### Extracted data
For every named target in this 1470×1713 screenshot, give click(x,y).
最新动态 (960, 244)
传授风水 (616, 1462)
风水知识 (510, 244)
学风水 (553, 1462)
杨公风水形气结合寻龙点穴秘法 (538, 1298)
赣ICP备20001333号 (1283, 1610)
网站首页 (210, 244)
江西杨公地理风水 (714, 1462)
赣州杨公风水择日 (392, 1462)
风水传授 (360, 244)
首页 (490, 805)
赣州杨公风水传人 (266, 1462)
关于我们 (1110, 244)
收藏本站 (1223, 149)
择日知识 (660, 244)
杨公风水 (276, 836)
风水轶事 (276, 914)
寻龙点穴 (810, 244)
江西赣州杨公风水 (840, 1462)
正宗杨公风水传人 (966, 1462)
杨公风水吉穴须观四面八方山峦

### Task directions
Only the line that contains "学风水 (553, 1462)" and the lines after it, through the end of the data above, are to be repeated exactly.

### Answer below
学风水 (553, 1462)
杨公风水形气结合寻龙点穴秘法 (538, 1298)
赣ICP备20001333号 (1283, 1610)
网站首页 (210, 244)
江西杨公地理风水 (714, 1462)
赣州杨公风水择日 (392, 1462)
风水传授 (360, 244)
首页 (490, 805)
赣州杨公风水传人 (266, 1462)
关于我们 (1110, 244)
收藏本站 (1223, 149)
择日知识 (660, 244)
杨公风水 (276, 836)
风水轶事 (276, 914)
寻龙点穴 (810, 244)
江西赣州杨公风水 (840, 1462)
正宗杨公风水传人 (966, 1462)
杨公风水吉穴须观四面八方山峦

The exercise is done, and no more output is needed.